> **Exercise materials**
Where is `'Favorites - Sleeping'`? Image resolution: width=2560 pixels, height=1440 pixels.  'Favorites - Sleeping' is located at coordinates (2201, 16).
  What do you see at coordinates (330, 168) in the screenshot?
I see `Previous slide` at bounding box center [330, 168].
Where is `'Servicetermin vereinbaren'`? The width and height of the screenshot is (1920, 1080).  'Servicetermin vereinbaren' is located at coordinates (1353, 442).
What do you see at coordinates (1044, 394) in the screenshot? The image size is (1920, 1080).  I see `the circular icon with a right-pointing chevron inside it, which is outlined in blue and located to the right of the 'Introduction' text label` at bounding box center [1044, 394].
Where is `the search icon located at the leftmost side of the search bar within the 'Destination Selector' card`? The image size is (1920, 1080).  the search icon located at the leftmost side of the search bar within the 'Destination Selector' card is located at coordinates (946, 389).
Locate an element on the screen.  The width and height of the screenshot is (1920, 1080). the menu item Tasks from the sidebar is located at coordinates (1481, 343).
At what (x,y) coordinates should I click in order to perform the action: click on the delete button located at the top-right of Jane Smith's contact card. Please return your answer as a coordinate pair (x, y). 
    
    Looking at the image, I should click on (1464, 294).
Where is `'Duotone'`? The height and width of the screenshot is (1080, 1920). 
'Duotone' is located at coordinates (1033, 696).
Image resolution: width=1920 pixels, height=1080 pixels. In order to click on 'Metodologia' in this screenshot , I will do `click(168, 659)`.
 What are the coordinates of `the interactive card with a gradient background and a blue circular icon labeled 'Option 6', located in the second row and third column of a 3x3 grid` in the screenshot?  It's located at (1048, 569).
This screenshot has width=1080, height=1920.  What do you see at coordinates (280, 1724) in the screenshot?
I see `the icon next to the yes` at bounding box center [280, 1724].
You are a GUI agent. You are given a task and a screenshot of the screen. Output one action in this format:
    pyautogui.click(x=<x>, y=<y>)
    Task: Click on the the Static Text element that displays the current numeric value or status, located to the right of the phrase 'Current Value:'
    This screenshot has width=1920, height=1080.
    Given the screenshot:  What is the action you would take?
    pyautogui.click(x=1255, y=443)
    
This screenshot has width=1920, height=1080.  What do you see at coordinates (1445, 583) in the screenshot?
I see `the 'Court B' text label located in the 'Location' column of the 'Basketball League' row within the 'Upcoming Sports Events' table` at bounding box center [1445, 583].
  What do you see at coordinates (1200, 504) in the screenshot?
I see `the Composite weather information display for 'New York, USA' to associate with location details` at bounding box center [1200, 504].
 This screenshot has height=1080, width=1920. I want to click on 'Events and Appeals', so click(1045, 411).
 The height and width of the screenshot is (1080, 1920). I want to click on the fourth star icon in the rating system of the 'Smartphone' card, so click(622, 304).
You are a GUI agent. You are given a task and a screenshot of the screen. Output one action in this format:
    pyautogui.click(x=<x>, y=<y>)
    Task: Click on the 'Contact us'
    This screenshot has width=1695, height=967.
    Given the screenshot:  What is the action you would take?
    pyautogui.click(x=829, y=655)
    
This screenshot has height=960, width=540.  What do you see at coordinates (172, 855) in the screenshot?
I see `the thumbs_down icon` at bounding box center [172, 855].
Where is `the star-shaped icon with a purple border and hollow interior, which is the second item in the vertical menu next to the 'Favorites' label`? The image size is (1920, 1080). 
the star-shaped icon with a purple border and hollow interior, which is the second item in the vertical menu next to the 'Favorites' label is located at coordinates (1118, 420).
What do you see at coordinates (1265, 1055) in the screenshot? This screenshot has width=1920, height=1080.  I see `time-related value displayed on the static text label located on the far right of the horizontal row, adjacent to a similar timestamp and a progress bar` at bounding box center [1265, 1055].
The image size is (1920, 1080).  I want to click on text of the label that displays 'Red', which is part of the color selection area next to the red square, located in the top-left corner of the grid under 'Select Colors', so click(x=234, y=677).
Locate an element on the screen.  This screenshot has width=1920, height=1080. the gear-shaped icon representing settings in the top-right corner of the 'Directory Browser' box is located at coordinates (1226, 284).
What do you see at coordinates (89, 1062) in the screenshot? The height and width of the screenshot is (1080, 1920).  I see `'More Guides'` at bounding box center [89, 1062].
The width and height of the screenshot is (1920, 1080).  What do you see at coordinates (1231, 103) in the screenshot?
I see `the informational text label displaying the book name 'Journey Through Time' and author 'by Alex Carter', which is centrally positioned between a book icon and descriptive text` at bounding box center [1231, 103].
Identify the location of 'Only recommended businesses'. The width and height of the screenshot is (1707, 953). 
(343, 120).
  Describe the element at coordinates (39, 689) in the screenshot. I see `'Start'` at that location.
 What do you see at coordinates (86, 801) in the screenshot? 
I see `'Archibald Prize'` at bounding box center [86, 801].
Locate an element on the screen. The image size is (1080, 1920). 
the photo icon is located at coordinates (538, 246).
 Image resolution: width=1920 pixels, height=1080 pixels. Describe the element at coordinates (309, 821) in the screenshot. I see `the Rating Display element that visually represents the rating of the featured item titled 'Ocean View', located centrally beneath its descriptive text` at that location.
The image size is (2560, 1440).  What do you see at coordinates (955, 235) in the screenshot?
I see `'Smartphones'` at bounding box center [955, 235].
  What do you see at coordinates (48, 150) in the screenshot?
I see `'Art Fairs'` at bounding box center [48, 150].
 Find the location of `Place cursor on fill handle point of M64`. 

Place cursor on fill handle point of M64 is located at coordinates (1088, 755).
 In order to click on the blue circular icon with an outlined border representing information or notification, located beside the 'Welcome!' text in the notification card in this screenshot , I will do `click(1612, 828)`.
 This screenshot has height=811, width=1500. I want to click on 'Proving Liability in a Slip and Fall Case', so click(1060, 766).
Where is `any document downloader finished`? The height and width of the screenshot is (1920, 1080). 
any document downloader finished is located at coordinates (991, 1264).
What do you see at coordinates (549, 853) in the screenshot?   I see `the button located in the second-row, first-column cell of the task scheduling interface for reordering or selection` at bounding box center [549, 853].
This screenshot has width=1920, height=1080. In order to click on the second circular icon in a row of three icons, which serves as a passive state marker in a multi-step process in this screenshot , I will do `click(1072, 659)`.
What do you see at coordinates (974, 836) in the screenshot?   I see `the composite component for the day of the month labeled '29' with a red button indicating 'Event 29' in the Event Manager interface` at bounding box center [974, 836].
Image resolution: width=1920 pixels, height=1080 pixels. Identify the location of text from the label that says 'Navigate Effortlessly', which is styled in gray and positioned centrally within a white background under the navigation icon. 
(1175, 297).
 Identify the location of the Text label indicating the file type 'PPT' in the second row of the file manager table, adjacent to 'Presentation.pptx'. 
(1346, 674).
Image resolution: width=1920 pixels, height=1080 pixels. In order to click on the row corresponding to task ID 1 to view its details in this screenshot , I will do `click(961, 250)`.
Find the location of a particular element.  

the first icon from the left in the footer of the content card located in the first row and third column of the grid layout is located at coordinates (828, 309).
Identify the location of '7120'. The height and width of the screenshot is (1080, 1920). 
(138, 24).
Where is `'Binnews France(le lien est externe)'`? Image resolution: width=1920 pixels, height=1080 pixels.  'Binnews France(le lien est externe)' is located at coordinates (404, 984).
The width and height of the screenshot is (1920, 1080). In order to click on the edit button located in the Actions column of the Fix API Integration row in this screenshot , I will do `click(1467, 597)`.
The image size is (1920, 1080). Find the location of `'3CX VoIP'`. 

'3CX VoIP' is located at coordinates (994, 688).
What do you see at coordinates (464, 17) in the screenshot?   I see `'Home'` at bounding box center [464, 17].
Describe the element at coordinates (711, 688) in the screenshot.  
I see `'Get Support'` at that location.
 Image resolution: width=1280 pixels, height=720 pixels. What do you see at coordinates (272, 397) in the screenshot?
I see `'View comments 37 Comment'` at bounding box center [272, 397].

> **What to do**
Copy the stretch of items above word for word, from the first one through the line that contains "click on 'Metodologia'".

> **Expected answer**
Where is `'Favorites - Sleeping'`? Image resolution: width=2560 pixels, height=1440 pixels.  'Favorites - Sleeping' is located at coordinates (2201, 16).
  What do you see at coordinates (330, 168) in the screenshot?
I see `Previous slide` at bounding box center [330, 168].
Where is `'Servicetermin vereinbaren'`? The width and height of the screenshot is (1920, 1080).  'Servicetermin vereinbaren' is located at coordinates (1353, 442).
What do you see at coordinates (1044, 394) in the screenshot? The image size is (1920, 1080).  I see `the circular icon with a right-pointing chevron inside it, which is outlined in blue and located to the right of the 'Introduction' text label` at bounding box center [1044, 394].
Where is `the search icon located at the leftmost side of the search bar within the 'Destination Selector' card`? The image size is (1920, 1080).  the search icon located at the leftmost side of the search bar within the 'Destination Selector' card is located at coordinates (946, 389).
Locate an element on the screen.  The width and height of the screenshot is (1920, 1080). the menu item Tasks from the sidebar is located at coordinates (1481, 343).
At what (x,y) coordinates should I click in order to perform the action: click on the delete button located at the top-right of Jane Smith's contact card. Please return your answer as a coordinate pair (x, y). 
    
    Looking at the image, I should click on (1464, 294).
Where is `'Duotone'`? The height and width of the screenshot is (1080, 1920). 
'Duotone' is located at coordinates (1033, 696).
Image resolution: width=1920 pixels, height=1080 pixels. In order to click on 'Metodologia' in this screenshot , I will do `click(168, 659)`.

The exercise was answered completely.